La capilla Peruzzi adyacente corrió una suerte distinta, a causa de la técnica empleada por el pintor, que para esta serie no utilizó buon fresco, sino que lo hizo a secco, pintando sobre el yeso seco, de tal forma que la pintura no se impregnó, y se ha craquelado y emborronado con el tiempo. Los análisis más recientes sugieren que el efecto original se parecía al de la pintura sobre lienzo.

PdM Aquí somos muy conscientes de lo que falta. Al principio, los colores serían más nítidos, y su narrativa sería más clara y potente. Ahora el efecto se asemeja al de contemplar un tapiz desvaído. Si miras el envés, la diferencia con la vivacidad del color de la parte delantera, expuesta a la luz, y la trasera, es impresionante. Hay una cantidad devastadora de tapices que han perdido cualquier rastro de color, y por lo tanto están destruidos. Si pudieras, los colgarías de cara a la pared. Al comparar los murales de la capilla Peruzzi con los de la Bardi puede verse cómo, al atenuarlos, el tiempo ha rebajado el impacto de sus frescos.

Seguimos hasta la capilla Baroncelli, en la entrada meridional del transepto, en la que hay una colección de frescos, completa y bastante bien conservada, de la Vida de la Virgen de Taddeo Gaddi, discípulo de Giotto, fechados hacia 1328—38. Gaddi también diseñó las vidrieras.

PdM Además del uso innovador del espacio, la luz y la narración, lo más deslumbrante de estos frescos es el conjunto colorido y decorativo, la percepción de que se trata de una Biblia entera ilustrada sobre las paredes. Esto nos da una idea de lo que pudo ser la capilla Peruzzi de Giotto, con los trampantojos, las columnas y los nichos aún más impactantes gracias a la disposición intencional de los colores, que unificarían armónicamente el conjunto.

Fragmentos de datos
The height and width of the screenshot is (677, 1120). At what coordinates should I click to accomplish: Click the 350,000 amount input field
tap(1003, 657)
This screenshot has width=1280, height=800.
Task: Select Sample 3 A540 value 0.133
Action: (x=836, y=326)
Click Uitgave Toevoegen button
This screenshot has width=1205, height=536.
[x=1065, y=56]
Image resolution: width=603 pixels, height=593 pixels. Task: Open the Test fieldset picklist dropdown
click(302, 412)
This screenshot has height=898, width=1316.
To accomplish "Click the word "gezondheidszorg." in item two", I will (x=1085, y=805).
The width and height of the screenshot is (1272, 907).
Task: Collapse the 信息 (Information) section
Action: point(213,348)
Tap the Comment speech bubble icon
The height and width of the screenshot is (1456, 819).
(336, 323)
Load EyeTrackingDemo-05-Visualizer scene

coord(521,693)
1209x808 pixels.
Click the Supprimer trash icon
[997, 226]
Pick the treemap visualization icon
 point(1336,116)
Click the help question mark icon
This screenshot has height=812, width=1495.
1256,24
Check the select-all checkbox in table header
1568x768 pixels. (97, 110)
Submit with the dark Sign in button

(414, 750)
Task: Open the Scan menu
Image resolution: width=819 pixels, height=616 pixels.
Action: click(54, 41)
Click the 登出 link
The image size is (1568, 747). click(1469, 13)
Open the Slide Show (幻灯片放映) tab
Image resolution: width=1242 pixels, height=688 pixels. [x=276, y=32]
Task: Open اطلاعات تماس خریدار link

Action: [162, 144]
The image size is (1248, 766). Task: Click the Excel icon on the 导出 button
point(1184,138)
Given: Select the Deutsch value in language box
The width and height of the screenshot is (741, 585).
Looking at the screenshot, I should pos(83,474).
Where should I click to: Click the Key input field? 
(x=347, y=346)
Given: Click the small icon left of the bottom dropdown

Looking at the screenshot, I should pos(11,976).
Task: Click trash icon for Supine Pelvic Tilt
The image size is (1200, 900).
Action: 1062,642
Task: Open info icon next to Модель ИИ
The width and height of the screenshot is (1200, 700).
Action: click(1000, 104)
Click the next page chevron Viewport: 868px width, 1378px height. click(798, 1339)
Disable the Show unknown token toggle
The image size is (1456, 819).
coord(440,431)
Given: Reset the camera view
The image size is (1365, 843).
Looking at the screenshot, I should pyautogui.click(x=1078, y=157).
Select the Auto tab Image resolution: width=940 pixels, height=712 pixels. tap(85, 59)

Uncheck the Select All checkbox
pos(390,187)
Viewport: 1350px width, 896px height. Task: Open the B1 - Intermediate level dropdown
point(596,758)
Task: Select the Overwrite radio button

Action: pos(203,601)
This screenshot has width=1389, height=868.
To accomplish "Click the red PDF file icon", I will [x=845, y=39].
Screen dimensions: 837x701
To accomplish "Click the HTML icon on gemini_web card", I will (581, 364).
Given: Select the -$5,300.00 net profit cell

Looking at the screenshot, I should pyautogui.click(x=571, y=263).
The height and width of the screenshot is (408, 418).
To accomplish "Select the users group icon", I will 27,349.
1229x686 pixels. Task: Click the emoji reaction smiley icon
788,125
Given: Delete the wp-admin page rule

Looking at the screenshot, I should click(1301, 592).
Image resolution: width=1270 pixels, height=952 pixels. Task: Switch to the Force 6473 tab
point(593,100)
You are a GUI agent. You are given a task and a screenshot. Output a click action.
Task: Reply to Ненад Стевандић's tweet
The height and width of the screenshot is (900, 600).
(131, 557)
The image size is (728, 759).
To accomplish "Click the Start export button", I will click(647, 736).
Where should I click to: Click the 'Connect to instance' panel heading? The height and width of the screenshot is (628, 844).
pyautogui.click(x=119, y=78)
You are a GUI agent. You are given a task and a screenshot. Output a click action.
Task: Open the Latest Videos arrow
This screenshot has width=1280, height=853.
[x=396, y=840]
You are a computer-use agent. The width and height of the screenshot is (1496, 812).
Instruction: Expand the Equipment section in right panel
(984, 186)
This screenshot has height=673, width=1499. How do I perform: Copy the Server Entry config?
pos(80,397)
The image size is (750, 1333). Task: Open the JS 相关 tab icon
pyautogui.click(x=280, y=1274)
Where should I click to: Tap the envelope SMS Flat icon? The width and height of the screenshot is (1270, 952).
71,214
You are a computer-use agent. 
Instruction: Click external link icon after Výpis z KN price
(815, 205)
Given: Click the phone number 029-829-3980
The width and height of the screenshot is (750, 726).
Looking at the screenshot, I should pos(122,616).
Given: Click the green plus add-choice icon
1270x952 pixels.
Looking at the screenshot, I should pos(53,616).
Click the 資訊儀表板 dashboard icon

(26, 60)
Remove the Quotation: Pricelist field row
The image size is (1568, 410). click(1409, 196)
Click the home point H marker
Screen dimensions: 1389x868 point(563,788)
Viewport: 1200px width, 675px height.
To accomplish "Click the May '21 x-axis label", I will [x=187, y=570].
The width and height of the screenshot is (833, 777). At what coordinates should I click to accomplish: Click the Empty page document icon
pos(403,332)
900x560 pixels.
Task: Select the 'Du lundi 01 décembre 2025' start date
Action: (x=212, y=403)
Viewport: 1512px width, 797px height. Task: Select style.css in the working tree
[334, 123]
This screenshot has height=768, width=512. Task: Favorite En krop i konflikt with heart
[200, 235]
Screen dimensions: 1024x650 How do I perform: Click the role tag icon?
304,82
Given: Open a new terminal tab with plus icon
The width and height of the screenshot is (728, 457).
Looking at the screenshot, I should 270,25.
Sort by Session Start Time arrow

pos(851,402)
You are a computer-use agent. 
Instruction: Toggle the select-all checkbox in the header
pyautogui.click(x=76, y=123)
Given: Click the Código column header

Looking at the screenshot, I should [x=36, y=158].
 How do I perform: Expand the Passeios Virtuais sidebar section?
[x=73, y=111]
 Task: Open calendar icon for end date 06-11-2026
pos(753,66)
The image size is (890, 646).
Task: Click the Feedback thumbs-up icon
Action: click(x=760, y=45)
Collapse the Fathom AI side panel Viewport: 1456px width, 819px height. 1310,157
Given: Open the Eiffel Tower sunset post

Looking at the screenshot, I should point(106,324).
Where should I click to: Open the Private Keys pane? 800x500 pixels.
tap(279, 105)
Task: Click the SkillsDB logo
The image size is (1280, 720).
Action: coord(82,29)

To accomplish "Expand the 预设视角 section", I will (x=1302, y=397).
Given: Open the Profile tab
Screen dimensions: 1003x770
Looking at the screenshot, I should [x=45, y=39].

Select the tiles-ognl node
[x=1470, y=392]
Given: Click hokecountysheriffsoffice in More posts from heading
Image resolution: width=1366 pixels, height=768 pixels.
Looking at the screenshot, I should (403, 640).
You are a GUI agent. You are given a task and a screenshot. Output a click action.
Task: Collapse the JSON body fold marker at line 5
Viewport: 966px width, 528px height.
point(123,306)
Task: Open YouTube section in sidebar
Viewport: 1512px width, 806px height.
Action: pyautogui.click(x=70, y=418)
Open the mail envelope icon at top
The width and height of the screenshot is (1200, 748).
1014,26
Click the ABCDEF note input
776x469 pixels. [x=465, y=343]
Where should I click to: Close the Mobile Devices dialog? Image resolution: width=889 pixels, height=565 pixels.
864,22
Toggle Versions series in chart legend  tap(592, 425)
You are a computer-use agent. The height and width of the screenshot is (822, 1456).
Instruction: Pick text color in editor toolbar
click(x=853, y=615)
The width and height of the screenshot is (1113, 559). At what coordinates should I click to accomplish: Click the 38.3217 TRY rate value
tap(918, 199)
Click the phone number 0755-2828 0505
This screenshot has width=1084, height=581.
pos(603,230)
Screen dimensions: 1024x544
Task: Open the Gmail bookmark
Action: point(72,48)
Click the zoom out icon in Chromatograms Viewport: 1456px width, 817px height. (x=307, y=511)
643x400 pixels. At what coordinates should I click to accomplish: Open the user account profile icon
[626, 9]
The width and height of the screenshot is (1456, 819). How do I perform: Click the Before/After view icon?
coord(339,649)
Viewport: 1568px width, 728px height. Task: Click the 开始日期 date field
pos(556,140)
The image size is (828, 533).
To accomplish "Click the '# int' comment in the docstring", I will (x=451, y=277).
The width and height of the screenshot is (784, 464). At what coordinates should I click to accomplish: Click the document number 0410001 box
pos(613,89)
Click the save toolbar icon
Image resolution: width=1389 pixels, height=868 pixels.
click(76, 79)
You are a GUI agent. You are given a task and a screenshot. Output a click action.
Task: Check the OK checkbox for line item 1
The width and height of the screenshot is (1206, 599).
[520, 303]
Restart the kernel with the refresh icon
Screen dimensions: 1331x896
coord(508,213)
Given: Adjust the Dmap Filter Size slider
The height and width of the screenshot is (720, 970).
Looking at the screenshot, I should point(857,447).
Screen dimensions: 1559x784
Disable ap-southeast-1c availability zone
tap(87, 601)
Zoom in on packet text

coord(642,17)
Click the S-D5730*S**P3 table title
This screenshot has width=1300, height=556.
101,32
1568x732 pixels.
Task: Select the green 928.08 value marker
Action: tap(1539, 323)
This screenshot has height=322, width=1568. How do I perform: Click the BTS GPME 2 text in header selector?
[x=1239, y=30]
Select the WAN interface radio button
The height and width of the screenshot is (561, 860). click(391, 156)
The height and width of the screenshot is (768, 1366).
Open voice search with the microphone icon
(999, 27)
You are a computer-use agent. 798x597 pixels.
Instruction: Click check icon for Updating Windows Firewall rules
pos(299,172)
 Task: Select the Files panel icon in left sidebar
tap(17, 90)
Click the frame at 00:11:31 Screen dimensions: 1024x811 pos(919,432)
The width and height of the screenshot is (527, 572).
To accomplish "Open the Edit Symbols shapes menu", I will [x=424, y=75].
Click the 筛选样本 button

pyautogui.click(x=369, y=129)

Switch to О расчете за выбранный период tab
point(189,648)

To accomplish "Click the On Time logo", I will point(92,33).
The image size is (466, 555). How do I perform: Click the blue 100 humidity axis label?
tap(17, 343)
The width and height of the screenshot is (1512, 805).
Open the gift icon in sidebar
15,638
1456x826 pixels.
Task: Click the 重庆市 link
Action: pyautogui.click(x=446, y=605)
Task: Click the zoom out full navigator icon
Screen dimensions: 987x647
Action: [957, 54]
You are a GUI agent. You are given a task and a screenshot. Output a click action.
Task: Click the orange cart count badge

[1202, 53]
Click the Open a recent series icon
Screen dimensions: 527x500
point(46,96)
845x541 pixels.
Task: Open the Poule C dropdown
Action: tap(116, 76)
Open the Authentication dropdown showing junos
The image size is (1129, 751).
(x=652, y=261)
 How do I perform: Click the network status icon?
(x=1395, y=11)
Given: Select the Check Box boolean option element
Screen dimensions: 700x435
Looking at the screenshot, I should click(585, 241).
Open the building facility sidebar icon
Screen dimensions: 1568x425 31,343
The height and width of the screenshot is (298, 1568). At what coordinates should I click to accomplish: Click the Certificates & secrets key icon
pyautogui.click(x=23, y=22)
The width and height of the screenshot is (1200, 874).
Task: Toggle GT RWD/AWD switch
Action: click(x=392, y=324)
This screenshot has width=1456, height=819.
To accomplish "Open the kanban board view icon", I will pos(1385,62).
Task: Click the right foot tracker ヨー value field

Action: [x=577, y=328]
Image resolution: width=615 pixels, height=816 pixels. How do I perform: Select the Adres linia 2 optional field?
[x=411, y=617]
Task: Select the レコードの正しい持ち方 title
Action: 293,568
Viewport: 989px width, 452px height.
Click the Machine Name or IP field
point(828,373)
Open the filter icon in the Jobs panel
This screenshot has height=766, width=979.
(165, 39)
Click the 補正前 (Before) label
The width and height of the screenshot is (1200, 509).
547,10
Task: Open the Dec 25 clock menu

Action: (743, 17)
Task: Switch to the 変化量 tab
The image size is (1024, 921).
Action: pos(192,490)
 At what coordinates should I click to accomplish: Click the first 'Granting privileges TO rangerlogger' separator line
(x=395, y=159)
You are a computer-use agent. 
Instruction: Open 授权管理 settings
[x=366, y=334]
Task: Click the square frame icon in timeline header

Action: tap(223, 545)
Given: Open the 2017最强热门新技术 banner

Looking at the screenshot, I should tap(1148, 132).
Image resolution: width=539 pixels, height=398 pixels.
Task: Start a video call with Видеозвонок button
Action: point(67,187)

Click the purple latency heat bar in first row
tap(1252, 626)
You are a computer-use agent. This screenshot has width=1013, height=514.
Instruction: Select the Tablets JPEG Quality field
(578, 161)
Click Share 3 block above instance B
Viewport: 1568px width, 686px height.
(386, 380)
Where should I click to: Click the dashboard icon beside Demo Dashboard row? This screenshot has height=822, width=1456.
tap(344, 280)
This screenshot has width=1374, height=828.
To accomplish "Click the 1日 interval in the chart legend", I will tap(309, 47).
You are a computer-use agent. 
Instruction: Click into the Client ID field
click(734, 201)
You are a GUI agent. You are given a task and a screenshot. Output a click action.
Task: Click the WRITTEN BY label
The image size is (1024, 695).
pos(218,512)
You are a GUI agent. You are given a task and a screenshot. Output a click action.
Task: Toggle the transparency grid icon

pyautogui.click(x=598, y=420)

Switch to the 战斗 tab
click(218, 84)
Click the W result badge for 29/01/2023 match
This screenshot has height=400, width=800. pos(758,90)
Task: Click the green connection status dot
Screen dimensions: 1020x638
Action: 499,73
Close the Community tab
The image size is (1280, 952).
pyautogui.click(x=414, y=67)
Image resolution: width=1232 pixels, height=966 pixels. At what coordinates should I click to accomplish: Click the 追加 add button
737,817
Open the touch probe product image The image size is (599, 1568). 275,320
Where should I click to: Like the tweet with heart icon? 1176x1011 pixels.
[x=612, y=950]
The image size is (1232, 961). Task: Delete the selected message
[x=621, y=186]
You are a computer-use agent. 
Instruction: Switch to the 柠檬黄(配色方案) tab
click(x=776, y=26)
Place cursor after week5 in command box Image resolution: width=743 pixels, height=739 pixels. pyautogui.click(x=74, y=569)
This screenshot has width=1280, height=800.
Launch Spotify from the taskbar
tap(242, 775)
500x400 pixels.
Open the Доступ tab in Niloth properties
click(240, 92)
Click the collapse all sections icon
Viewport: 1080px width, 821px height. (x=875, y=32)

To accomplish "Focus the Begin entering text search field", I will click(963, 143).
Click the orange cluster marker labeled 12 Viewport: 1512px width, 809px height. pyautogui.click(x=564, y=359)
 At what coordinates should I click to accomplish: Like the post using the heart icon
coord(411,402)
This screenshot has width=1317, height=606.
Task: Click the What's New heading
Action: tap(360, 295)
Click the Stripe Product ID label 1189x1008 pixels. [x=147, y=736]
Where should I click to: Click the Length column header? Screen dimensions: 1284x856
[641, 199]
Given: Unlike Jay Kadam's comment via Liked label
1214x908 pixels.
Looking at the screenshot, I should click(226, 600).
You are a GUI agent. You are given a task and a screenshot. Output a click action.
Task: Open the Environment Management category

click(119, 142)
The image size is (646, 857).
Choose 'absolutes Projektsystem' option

Qué hacer
Prosigue el texto sobre los frescos de las capillas Peruzzi y Baroncelli a partir de su última oración. No hace falta consultar los ítems.

Resultado obtenido
Esta capilla, erigida a comienzos del siglo xiv, ha sobrevivido sorprendentemente intacta, con la excepción, claro está, del marco del retablo. Sus distintos paneles muestran la Coronación de la Virgen y la Gloria de ángeles y santos. El conjunto lleva la firma de Giotto, «Opus Magistri Jocti» (Obra del maestro Giotto), pero son muchos los investigadores que han detectado la mano de otros artistas, Taddeo Gaddi entre ellos.


Giotto di Bondone, Entierro de san Francisco, década de 1320. Fresco, capilla Bardi, Santa Croce, Florencia.

Giotto di Bondone, Ascensión de san Juan Evangelista, década de 1320. Fresco. Capilla Peruzzi, Santa Croce, Florencia.


Tadeo Gaddi, lateral este de la capilla Baroncelli, con la Vida de la Virgen, c. 1328-38. Fresco. Santa Croce, Florencia.


Giotto, retablo, políptico Baroncelli, c. 1334. Temple sobre madera, 185 x 323. Santa Croce, Florencia. Foto Scala, Florence/Fondo Edifici di Culto – Min. dell’Interno.

PdM Este políptico de Giotto y su taller, tan bien conservado, es fascinante. En esencia aquí puede considerarse a Giotto como a un artista gótico, a pesar de su ubicación al comienzo de la gran tradición humanística del arte. Y entonces se descubre que el retablo se ha transformado en un cuadro del Quattrocento; a finales del siglo XV Ghirlandaio lo enmarcó de nuevo all’antica, pero mira además lo que hicieron.

El Cristo y los cuatro paneles de los santos de la predela inferior no están alineados con el centro de los paneles superiores. Cuando se retiró el marco gótico se cortaron los arcos para que los paneles encajasen en el nuevo marco rectangular.

MG Estos marcos tan complejos son casi obras arquitectónicas. Un marco así es una pequeña estructura en la que reposan las obras, como los frescos en las paredes y el techo de una capilla. Hasta el siglo XVI no se empezó a pensar que el estilo de una imagen y su entorno debían coincidir.

PdM Parece que en el Quattrocento no les importaban demasiado los anacronismos. Si se quería modernizar un políptico antiguo, se desembarazaban del vértice de los arcos, de los pináculos y de las pilastras pequeñas, y daba igual que los paneles de la predela no estuviesen centrados.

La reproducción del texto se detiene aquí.